The GeneDB homepage supplies links to the individual organism homepages. From these, researchers can take advantage of numerous ways to retrieve data and construct searches according to individual preferences and requirements. Clickable chromosome and contig maps, searchable text indices and browsable catalogues [GO assignments (1
), descriptions, products, domains] provide fast and easy access. An additional query interface supports a wide range of queries on sequences and (curated) annotations stored in GUS, with the ability to combine searches with the Boolean operators AND and OR. For example, users can select all proteins of a specified length range with a specified number of introns. Other query options include GO assignments, keywords, chromosome, protein domains and predicted protein sequence features. The queries in each session are tracked via a history page, allowing further refinement of searches and downloading of results as a nucleotide or amino acid FASTA file. Furthermore, a variety of sequence similarity search facilities are available through GeneDB. In addition to WU-BLAST, GeneDB also supports omniBLAST, which permits searching across a set of selectable databases. An iterative BLAST (PSI-BLAST) search suited to the identification of distant homologues is envisaged to be available shortly. Peptide sequences can be searched with either user-specified motifs or using the peptide mass identification tool EMOWSE, part of the suit of EMBOSS open-source software tools (2
). An alternative approach for accessing genes of interest is to use the official browser of the GO consortium, AmiGO. Several different methods are available for querying the data both externally (http://www.godatabase.org/
) and internally via GeneDB, all of which include direct links to the gene pages.

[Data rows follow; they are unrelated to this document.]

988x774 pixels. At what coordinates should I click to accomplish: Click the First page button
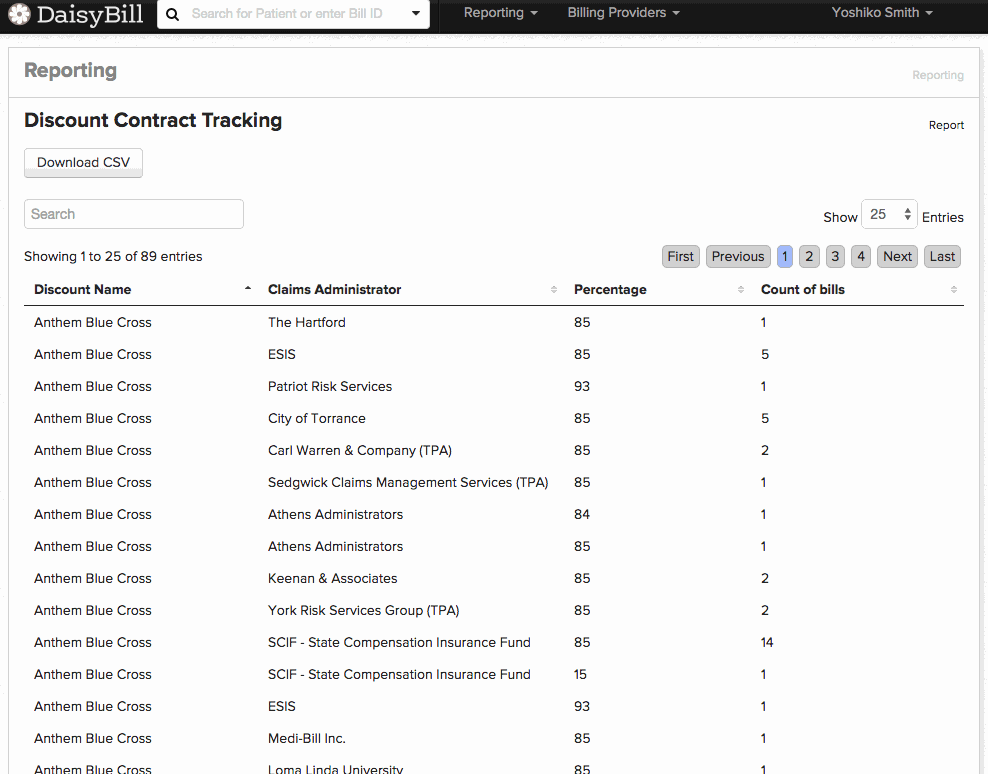pyautogui.click(x=681, y=257)
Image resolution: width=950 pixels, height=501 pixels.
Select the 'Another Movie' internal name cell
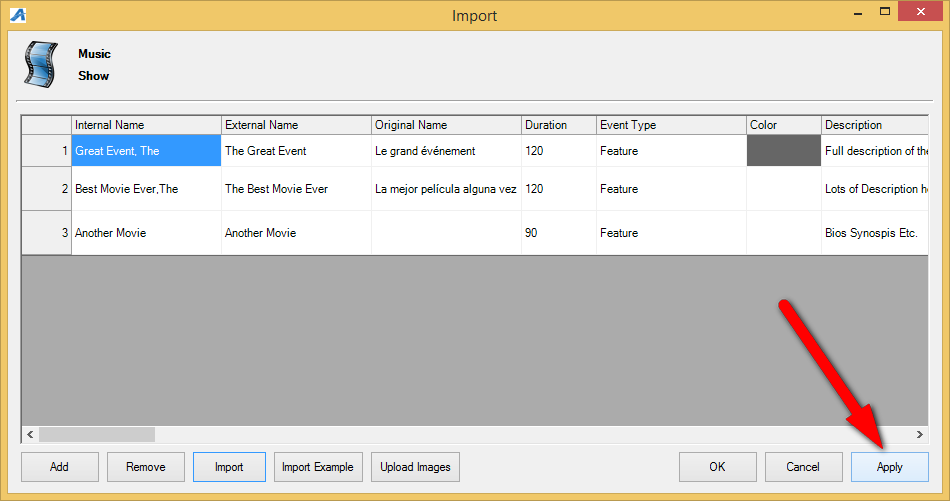click(x=146, y=233)
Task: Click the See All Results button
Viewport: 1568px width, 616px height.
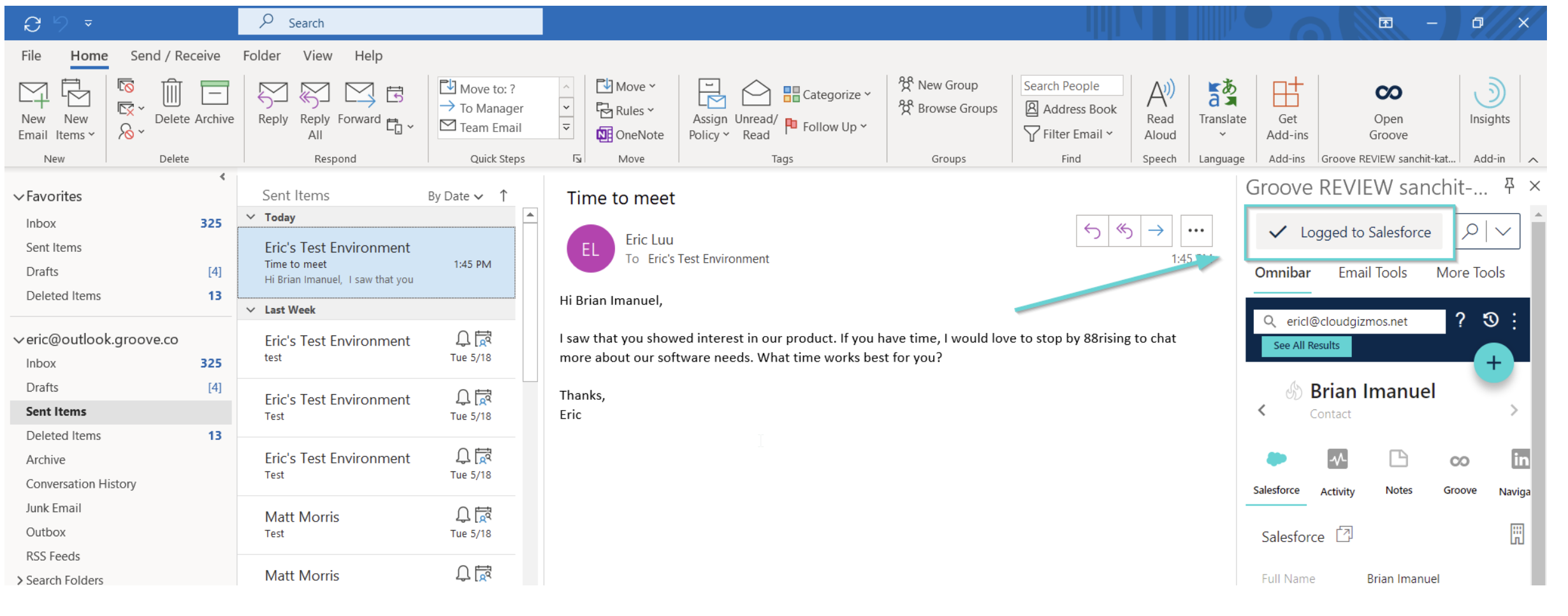Action: (1306, 346)
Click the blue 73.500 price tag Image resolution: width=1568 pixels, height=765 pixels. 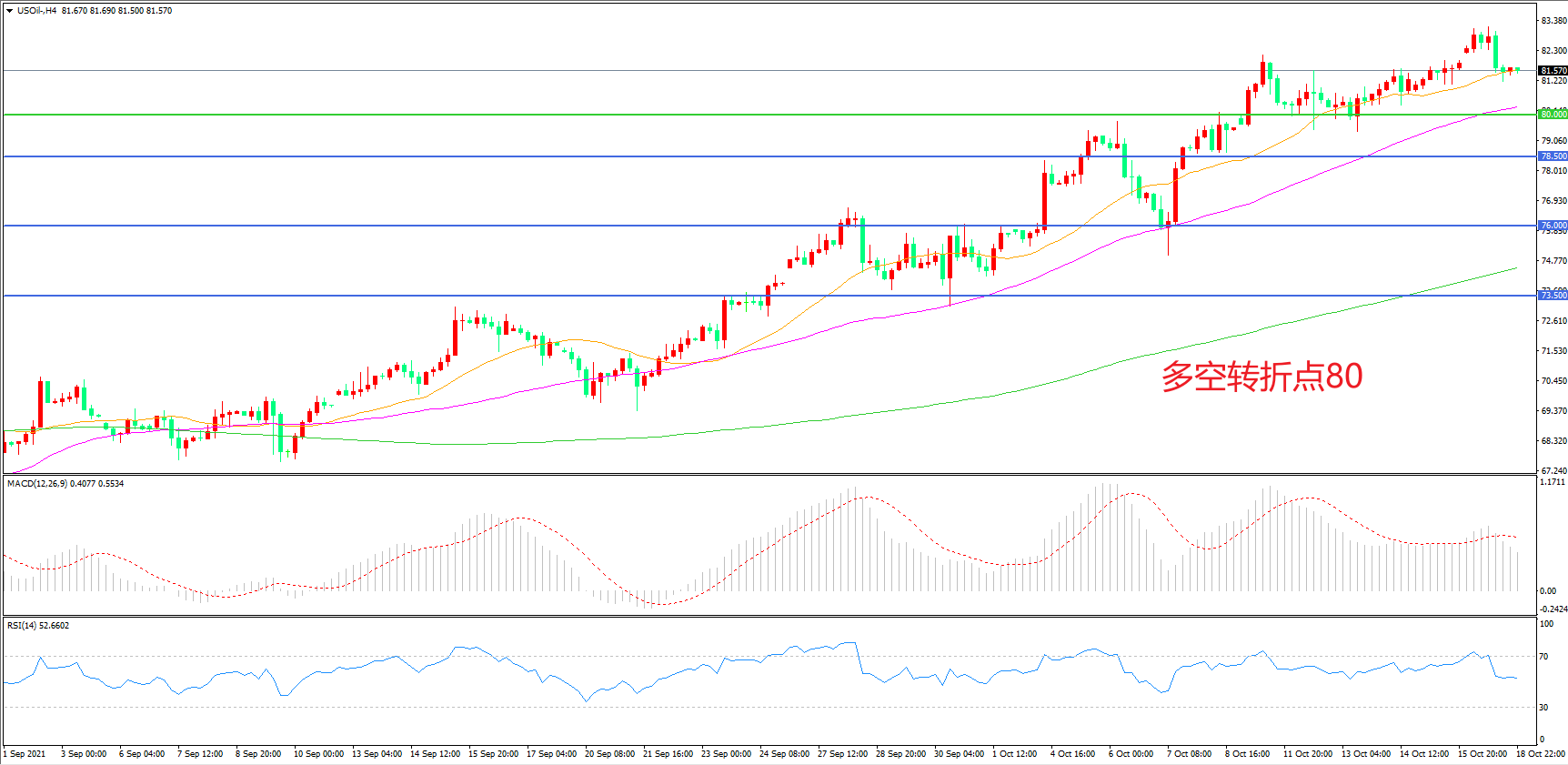[x=1553, y=296]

Feature pages, generated for coding sequences, display basic location information and a context map. The results of protein feature prediction algorithms [SignalP V2.0 (3
), TMHMM v2.0 (4
), GPI anchor predictions (http://18.104.22.168/dgpi/index_en.html
)] and the manual annotation and curation processes are provided in both a graphical display and text format (Fig. ). This information is complemented by the results of similarity searches, including the display of predicted and experimentally characterized orthologues and paralogues. Additional sequence features, both at the DNA level (e.g. polymorphisms, introns, UTRs, splice donor and acceptor sequences) and protein level (e.g. peptide domains), can be viewed in the context of the annotated sequence via an Artemis applet (5
) (Fig. ). The selected region can also be downloaded either in FASTA or annotated EMBL file format. Sequence data, either of the predicted coding sequence or the clustered ESTs, are accessible via a secondary page.
Extensive cross-referencing supports retrieval of related information from external resources, allowing rapid transfer between databases. This includes reciprocal links to numerous databases housing nucleotide and protein sequences [e.g. EMBL (6
), Swiss-Prot/TrEMBL (7
)], pathways [KEGG (8
)], protein families [e.g. SCOP (9
), Pfam (10
), InterPro (11
)], ontologies [e.g. GO (1
)], expression data [e.g. microarray (http://www.sanger.ac.uk/perl/SPGE/geexview
)], strain information [FYSSION (http://pombe.biols.susx.ac.uk
)] and phenotype data [e.g. the Trypanosoma brucei
RNAi project (http://www.TrypanoFAN.org/
)]. Links to databases housing the same genome at different sites [e.g. SGD (12
), TGAD (http://www.tigr.org/tdb/e2k1/tba1/tba1.shtml
)] are also provided. These links to external resources are validated and updated on a monthly basis by the GeneDB mining code. Annotators and curators are automatically alerted to inconsistencies in the datasets and changed GO identifiers.